Storia dell'articolo
Chiudi
Questo articolo è stato pubblicato il 14 luglio 2012 alle ore 16:20.

Investire sulla formazione degli equipaggi dei mercantili per renderli tecnicamente e psicologicamente in grado di affrontare la minaccia della pirateria marittima. A cinque anni dall'esplosione del fenomeno nelle acque della Somalia e dell'Oceano Indiano, il fallimento delle contromisure adottate dalla comunità internazionale obbliga gli armatori a concentrare gli sforzi sulle capacità di autodifesa con l'imbarco di scorte, tecnici della sicurezza e con l'addestramento degli equipaggi alle norme di sicurezza e prevenzione autorizzate dall'International Maritime Organization.
Un aspetto e un business che interessa anche l'Italia, dove la società Enterprise Shipping Agency ha messo a punto un metodo formativo antipirateria elaborato dal Contrammiraglio Giovanni Galatolo , esperto di sicurezza marittima e già comandante della Centrale operativa nazionale della Guardia Costiera, ideato per integrare gli interventi strutturali di protezione delle navi dagli abbordaggi (difese passive e cittadelle blindate) alle eventuali difese armate dei nuclei militari o di guardie private.
L'iniziativa, che ha ottenuto l'apprezzamento dei sindacati di categoria, si basa sul dato di fatto che la maggior parte degli abbordaggi dei pirati somali sono falliti grazie alla risposta di equipaggi addestrati sia sul piano delle manovre evasive da effettuare, sia delle contromisure di difesa passiva adottata. Sui mercantili in navigazione in acque infestate dalla pirateria sono imbarcabili diversi tipi di protezioni "non letali": dai reticolati sulle murate per ostacolare l'abbordaggio a potenti idranti per impedire ai barchini di avvicinarsi fino a sofisticati cannoni acustici che emettono suoni insopportabili a chi non dispone di cuffie protettive.
Galatolo ritiene che la preparazione degli equipaggi ad affrontare questa minaccia si integri con le altre misure adottate dalla comunità internazionale quali le scorte e i pattugliamenti affidati alle navi da guerra e l'imbarco di nuclei armati militari o civili. L'obiettivo dei corsi di formazione (della durata di 30/35 ore più i test di verifica) è preparare gli equipaggi al fine di proteggere nave e personale ad evitare abbordaggi e sequestri: il corso base è aperto a tutti i membri degli equipaggi, uno avanzato è riservato agli ufficiali e un terzo è specifico per l'impiego a bordo di forze o consulenti per la sicurezza. La formazione degli equipaggi rappresenta un punto di partenza, certo indispensabile, ma che richiede la periodica attuazione di esercitazioni e simulazioni e l'adozione di equipaggiamenti per prevenire e fronteggiare un attacco pirata, inclusi giubbotti antiproiettile e visori notturni.
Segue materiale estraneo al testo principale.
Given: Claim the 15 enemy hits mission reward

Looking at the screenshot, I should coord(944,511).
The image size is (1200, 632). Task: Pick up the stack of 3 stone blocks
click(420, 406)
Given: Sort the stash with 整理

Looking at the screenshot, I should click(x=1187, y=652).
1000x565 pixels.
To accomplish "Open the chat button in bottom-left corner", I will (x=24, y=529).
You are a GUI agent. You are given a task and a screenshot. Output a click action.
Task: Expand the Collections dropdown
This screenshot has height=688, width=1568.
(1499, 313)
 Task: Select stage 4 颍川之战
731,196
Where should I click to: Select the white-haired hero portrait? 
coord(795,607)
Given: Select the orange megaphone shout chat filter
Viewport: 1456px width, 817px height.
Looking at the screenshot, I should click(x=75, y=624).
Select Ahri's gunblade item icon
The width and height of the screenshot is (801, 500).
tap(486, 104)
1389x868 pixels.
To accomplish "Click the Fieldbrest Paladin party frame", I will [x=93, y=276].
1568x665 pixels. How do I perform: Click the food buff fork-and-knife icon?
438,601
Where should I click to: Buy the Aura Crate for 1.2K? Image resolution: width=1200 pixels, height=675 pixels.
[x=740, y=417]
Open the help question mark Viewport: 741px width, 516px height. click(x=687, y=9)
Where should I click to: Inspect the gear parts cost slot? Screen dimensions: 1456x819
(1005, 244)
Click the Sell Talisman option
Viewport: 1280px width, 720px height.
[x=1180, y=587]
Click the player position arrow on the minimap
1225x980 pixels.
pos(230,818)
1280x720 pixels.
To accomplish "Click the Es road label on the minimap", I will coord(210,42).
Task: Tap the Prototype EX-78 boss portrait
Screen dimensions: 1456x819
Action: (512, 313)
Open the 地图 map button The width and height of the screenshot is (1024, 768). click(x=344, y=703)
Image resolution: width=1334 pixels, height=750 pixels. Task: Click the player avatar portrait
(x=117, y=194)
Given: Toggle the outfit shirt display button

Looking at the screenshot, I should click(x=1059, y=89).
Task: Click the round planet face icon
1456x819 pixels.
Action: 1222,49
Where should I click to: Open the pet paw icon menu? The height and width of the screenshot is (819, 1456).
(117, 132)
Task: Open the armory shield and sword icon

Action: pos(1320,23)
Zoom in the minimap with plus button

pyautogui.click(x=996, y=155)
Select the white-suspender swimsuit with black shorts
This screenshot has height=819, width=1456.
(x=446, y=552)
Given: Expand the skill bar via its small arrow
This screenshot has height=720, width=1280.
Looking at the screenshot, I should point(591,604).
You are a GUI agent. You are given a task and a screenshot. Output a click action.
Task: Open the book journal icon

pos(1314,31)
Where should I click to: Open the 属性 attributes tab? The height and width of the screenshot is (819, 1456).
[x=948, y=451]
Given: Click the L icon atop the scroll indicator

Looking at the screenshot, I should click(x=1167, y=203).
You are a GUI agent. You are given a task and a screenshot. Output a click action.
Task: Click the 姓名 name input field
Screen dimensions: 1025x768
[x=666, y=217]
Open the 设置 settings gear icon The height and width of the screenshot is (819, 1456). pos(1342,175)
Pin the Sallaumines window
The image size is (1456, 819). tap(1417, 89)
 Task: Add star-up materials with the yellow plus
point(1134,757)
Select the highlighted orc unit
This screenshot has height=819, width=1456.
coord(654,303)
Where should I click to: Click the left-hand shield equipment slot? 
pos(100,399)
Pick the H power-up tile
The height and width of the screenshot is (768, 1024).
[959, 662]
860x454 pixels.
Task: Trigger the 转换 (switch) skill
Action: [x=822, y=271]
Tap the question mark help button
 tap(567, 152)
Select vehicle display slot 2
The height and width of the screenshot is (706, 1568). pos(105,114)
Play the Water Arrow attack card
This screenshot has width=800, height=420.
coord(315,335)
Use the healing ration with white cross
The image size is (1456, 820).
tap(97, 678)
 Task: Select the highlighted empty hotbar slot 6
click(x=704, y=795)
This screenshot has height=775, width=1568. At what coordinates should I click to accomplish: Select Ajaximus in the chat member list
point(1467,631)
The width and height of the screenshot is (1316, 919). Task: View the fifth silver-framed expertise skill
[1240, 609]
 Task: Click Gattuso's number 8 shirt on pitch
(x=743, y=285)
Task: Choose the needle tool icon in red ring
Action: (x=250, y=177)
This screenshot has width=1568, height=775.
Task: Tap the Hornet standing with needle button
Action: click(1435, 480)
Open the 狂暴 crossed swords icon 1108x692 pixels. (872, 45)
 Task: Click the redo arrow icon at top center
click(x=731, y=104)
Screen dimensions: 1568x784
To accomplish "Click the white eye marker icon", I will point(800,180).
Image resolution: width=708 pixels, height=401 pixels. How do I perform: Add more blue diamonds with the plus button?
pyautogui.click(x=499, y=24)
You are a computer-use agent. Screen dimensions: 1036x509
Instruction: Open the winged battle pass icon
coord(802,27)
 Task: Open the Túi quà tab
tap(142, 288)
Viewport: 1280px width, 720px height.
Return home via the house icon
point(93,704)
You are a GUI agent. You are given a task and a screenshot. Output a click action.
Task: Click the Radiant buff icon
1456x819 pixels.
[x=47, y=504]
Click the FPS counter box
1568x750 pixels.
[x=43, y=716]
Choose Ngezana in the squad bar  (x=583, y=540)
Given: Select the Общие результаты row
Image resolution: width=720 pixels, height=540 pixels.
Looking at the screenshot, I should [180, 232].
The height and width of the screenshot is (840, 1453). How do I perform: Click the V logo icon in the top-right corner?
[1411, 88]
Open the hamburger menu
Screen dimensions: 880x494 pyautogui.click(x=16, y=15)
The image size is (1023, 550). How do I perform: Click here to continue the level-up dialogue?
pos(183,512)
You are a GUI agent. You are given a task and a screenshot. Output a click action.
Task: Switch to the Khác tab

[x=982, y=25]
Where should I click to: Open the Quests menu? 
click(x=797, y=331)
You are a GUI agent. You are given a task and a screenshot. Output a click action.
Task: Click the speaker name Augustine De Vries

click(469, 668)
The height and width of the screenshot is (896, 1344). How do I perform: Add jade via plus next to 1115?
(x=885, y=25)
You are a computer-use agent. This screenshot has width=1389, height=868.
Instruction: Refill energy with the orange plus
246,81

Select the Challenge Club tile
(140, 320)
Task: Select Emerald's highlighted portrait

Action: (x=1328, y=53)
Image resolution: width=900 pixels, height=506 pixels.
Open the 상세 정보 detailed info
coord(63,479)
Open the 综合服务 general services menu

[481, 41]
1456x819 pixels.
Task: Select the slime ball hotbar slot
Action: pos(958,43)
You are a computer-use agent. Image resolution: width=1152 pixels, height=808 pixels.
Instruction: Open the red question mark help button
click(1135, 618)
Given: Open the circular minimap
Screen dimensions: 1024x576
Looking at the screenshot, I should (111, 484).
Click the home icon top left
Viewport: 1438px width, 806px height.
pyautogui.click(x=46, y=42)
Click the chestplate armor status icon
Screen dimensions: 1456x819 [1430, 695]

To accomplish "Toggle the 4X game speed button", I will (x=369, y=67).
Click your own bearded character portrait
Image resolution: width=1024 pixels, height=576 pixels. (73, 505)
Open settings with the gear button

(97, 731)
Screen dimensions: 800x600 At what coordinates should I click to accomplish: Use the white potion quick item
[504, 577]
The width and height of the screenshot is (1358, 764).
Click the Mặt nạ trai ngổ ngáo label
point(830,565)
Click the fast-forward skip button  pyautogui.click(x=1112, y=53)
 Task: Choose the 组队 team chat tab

Una "militarizzazione" o quasi degli equipaggi mercantili che comporta ulteriori costi per gli armatori italiani che negli ultimi tempi hanno in parte scelto di immatricolare le navi a Malta per poter imbarcare liberamente guardie private armate. Una pratica non ancora consentita in Italia dove i team di protezione della Marina hanno protetto dall'ottobre scorso a inizio giugno 77 mercantili a fronte di 107 richieste da parte delle società armatrici. Del resto le iniziative militari internazionali messe in campo sono finora miseramente fallite anche a causa di regole d'ingaggio troppo limitate che impediscono di "muovere guerra" davvero ai pirati. Nel marzo scorso l'Unione europea aveva mobilitato la sua flotta nell'Oceano Indiano annunciando attacchi contro i barchini e le basi logistiche dei pirati.
Come era facilmente prevedibile, dopo il primo raid nell'area di Haradhere i pirati hanno annunciato che in caso di altri attacchi avrebbero ucciso i marinai prigionieri bloccando di fatto ogni altra iniziativa militare. In questo contesto la protezione diretta dei mercantili ed equipaggi addestrati a gestire questa minaccia restano la migliore garanzia a difesa della nave, dei marittimi e del carico.